TEXT SECTION>
Like many Visual Studies Departments around the world, Visual Studies at Lingnan offers an interdisciplinary course of study. At Lingnan we focus on the following core sub-disciplines: Art History, Cognitive Film Studies, and Philosophical Aesthetics. Our emphasis on Philosophical Aesthetics gives Visual Studies at Lingnan a unique profile, as does our emphasis on cognitive approaches to film and Chinese art. Our teachers all hold research degrees in one of our core sub-disciplines, and some teachers have specialized training in several of the relevant areas. The result is a course of study that is very well integrated indeed, with teachers not only understanding but also taking a strong interest in each others’ courses and research activities. Our teaching is research-based and all of our teachers are as committed to the pursuit of high quality research as they are to quality teaching.

In keeping with the Liberal Arts mission of Lingnan, our curriculum emphasizes transferable skills and a whole person approach to education. Visual Studies at Lingnan focuses on the history of conceptual thinking about the visual arts, and on the history of various forms of artistic expression, in China and elsewhere. We expect students to take a keen interest in the art of the region where Lingnan University is located, but also to be eager to broaden their perspectives through serious engagement with traditions and practices from other parts of the world. In an effort to foster an international and cosmopolitan mind-set, we, like most Departments at Lingnan, aim to send approximately half of our students abroad for a semester. We have worked hard to develop links with Partner Institutions offering courses of study likely to be of particular interest to Visual Studies students.

We believe that students are able to deepen their historical and conceptual grasp of artistic expression if they themselves are given the opportunity to design and execute a series of artistic projects. To ensure that our students engage in what we think of as “research expression”—the testing of historical and conceptual learning through actual artistic practice—we launched an Artist-in-Residence programme in 2006. Bringing in one local, one non-local, one established and one emerging artist on an annual basis, this programme offers students studio practice courses in a wide range of media. In the course of a three-year undergraduate degree, students will have the opportunity to work closely with one visiting artist, and to attend artists’ talks by another five visiting artists. As of 2010 this Artist-in-Residence programme will be funded by a generous grant from the Lingnan Foundation, for which we are very grateful.

MATERIAL SHOWN>

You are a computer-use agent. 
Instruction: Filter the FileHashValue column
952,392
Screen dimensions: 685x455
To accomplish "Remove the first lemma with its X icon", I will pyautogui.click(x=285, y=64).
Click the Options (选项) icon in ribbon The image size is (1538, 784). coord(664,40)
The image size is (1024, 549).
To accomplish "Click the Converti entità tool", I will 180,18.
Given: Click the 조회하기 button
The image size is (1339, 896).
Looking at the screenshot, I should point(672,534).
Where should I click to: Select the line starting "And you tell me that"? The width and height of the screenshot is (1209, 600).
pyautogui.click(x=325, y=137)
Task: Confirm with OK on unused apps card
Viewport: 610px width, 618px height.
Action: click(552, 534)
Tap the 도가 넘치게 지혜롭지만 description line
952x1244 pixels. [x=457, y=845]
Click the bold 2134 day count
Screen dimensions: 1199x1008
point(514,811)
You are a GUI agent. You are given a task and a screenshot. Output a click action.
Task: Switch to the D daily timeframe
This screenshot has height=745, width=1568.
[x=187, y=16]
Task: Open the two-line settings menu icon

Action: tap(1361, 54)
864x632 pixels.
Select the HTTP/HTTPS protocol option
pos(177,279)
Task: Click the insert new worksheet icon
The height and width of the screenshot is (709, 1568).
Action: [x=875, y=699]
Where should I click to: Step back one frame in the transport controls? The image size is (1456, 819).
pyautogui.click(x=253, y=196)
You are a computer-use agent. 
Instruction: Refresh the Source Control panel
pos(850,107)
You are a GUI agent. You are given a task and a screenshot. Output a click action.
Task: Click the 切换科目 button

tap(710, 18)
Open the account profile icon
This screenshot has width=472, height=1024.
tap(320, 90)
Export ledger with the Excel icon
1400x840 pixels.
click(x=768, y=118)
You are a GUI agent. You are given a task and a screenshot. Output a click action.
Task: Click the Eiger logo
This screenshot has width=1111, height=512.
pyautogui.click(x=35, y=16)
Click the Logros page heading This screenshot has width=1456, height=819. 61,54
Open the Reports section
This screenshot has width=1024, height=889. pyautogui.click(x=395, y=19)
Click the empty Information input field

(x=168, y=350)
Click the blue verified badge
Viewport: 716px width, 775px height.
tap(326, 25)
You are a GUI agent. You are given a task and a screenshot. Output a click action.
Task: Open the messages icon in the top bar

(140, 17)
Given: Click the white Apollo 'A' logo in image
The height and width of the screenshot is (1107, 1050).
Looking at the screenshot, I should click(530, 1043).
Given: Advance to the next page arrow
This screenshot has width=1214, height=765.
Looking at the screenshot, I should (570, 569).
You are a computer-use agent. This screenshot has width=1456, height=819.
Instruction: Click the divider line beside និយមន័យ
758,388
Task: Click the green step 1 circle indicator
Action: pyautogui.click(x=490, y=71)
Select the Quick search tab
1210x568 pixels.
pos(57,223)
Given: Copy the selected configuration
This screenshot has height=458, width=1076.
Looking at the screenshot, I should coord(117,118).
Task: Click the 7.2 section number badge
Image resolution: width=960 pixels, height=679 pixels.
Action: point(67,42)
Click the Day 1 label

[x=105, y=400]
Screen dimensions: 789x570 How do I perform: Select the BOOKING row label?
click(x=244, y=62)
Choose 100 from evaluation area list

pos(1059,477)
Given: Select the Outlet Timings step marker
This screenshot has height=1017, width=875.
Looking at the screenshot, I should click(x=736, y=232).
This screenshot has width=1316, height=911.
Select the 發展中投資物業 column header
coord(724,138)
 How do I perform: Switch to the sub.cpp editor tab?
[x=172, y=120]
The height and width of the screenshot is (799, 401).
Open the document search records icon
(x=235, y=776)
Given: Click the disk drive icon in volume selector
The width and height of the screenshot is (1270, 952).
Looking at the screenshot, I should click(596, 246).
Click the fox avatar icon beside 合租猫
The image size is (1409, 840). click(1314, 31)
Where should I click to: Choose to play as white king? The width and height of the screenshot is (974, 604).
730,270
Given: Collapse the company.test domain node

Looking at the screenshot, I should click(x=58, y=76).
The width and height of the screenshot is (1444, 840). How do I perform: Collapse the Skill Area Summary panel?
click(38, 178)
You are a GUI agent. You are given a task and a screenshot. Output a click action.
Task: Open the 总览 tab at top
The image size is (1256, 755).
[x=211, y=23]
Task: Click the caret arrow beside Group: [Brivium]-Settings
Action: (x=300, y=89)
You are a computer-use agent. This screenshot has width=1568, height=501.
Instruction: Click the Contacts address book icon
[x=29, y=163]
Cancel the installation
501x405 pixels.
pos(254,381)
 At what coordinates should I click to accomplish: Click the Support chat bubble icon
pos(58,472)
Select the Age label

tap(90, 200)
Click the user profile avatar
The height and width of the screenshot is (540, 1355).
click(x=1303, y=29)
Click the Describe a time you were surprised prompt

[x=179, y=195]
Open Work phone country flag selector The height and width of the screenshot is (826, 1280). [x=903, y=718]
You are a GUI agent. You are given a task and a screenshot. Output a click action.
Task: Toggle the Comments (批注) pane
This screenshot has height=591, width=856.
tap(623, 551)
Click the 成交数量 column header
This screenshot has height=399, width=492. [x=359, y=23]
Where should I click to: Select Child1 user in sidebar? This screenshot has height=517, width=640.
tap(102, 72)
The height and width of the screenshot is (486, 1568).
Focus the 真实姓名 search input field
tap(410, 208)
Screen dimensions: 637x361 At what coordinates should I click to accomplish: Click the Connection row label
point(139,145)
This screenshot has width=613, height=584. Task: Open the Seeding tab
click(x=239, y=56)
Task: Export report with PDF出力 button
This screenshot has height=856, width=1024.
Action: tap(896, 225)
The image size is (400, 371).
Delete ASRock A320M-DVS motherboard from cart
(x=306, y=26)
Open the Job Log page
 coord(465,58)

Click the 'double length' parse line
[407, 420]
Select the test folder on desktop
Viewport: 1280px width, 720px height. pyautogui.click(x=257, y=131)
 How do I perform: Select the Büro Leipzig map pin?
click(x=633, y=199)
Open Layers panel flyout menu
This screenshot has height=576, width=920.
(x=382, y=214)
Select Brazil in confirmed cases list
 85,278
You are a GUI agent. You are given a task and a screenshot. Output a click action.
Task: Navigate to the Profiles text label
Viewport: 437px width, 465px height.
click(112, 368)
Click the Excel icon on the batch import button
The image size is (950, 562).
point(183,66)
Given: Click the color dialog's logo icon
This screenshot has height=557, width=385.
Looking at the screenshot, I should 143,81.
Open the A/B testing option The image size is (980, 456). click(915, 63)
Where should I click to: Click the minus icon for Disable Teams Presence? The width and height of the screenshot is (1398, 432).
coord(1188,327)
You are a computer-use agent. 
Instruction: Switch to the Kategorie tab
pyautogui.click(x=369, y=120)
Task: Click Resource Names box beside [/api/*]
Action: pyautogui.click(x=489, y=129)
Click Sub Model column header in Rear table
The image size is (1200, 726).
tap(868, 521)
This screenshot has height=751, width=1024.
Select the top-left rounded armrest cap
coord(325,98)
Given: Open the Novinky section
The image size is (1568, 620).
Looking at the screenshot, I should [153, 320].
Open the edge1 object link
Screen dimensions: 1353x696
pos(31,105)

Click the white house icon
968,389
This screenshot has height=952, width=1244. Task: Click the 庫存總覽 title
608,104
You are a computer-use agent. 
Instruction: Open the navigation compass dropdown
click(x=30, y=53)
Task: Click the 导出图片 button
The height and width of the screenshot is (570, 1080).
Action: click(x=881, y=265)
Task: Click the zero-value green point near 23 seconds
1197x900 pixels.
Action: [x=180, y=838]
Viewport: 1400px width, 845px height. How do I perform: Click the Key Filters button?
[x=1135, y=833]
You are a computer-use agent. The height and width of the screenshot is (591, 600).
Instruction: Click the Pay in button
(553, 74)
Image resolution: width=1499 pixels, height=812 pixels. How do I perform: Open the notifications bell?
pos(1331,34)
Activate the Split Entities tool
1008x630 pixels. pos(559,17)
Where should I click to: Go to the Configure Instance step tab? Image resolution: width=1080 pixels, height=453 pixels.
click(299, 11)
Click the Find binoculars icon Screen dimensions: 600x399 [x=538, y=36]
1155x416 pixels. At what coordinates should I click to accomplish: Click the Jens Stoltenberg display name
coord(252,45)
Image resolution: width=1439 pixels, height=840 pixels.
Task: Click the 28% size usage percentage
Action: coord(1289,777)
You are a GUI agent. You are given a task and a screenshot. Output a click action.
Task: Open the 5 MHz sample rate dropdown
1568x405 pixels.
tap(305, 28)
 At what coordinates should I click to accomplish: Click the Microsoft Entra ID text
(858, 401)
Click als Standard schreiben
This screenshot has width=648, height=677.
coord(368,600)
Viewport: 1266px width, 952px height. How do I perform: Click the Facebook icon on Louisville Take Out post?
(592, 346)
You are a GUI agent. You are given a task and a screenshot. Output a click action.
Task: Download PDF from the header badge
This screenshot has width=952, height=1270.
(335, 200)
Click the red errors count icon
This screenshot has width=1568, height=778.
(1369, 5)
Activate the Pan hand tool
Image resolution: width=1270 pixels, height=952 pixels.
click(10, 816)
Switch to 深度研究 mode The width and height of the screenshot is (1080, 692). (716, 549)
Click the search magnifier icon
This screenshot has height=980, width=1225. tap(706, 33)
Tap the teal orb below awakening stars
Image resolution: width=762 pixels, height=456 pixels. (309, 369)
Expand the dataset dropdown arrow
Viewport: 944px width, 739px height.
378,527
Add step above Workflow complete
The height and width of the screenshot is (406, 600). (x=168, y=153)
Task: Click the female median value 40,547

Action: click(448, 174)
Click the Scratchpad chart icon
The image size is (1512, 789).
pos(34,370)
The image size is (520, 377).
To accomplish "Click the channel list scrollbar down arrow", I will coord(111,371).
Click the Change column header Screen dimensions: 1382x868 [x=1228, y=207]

REQUIRED TASKS>
(1) According to the Visual Studies description, in what year did Visual Studies at Lingnan launch its Artist-in-Residence program?
(2) Repeat the Visual Studies description word for word, starting at "In keeping with" and ending at "Visual Studies students.".

TASK-BY-TASK ANSWERS>
(1) 2006

(2)
In keeping with the Liberal Arts mission of Lingnan, our curriculum emphasizes transferable skills and a whole person approach to education. Visual Studies at Lingnan focuses on the history of conceptual thinking about the visual arts, and on the history of various forms of artistic expression, in China and elsewhere. We expect students to take a keen interest in the art of the region where Lingnan University is located, but also to be eager to broaden their perspectives through serious engagement with traditions and practices from other parts of the world. In an effort to foster an international and cosmopolitan mind-set, we, like most Departments at Lingnan, aim to send approximately half of our students abroad for a semester. We have worked hard to develop links with Partner Institutions offering courses of study likely to be of particular interest to Visual Studies students.